> Text excerpt:
· · · · · · ·

Successive storms can saturate hillsides and fill rivers quickly. Burn scars may be especially vulnerable because wildfire can remove vegetation and change the soil’s ability to absorb water. Intense rain over those landscapes can trigger debris flows with little warning.
Urban areas face a different set of pressures. Water can accumulate where storm drains become overwhelmed, while creeks and concrete channels can rise rapidly. Mountain regions may receive heavy snow if temperatures remain cold enough. Warmer storms can raise snow levels and send more water directly into rivers.
Coastal flooding and marine hazards
Along the coast, El Niño can contribute to higher sea levels for weeks or months. Warmer water expands and changes in winds and currents can push additional water toward the West Coast. Those conditions can amplify high-tide flooding when large tides and storm-driven waves arrive together.
Low-lying roads, beaches, harbors and coastal neighborhoods may see more frequent inundation. Erosion can accelerate when powerful waves strike shorelines already exposed to elevated water. Cliffs and bluffs can become unstable after repeated rainfall.
Changes beneath the ocean surface also matter. Past El Niño events have disrupted nutrient movement and shifted marine habitats along the West Coast. Fish and other animals may follow suitable temperatures into new areas, changing where predators and fishing fleets find them.

· · · · · · ·

> Data provided:
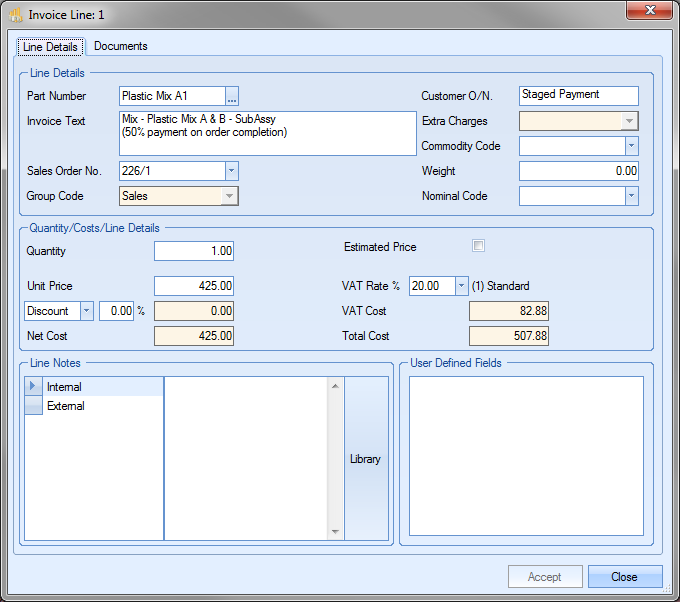Select the Line Details tab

· · · · · · ·

> What the task asks: Reproduce, word for word, the stretch of the El Niño hazards text from "Urban areas face" through "directly into rivers.".

> Solution to this exercise:
Urban areas face a different set of pressures. Water can accumulate where storm drains become overwhelmed, while creeks and concrete channels can rise rapidly. Mountain regions may receive heavy snow if temperatures remain cold enough. Warmer storms can raise snow levels and send more water directly into rivers.